7. Jason Heyward: During Christmastime 2015, Heyward signed a $184-million contract with the Cubs. The Cubs won the World Series, but not because of Heyward. He batted .230 during the regular season and .104 during the playoffs. Heyward, however, did win a Gold Glove.
8. Bryan Buxton: The Twins center fielder is supposed to be an All-Star. But his first two seasons have been subpar. Maybe this season he’ll be really good.
9. Bryce Harper: Last year Bryce Harper did not get in a fight with a relief pitcher. Hopefully, this year will be different.
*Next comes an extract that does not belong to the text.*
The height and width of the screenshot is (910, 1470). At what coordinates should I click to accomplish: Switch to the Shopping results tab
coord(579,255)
10. Jung Ho Kang: Many people have been impacted by the new immigration policies. That includes Kang. From South Korea, he got his third DUI in December and now he can’t get a visa to come to America and play third base for the Pittsburgh Pirates.
5 Other Things
1. No Clocks: Baseball is the one big sport that doesn’t need clocks. It should stay that way. If the apocalypse happens, and all electricity stops, then the NBA and NFL will stop too. But MLB won’t.
2. No Intentional-Walk Change: This is stupid. If someone wants to intentionally walk a batter, they should have to throw all four balls.
3. No Free-Market Stadium Names: The White Sox stadium is “Guaranteed Rate Field.” The Mets play in “Citi Field.” The Arizona Diamondbacks play at “Chase Field.” Maybe next time just name the stadium “Poop Field” instead.
4. No Mathenying: Don’t be stupid, Mike Matheny.
5. No Night Games: This is provocative, but maybe MLB should try playing all games in the daytime with no electricity. It will prepare them for The End.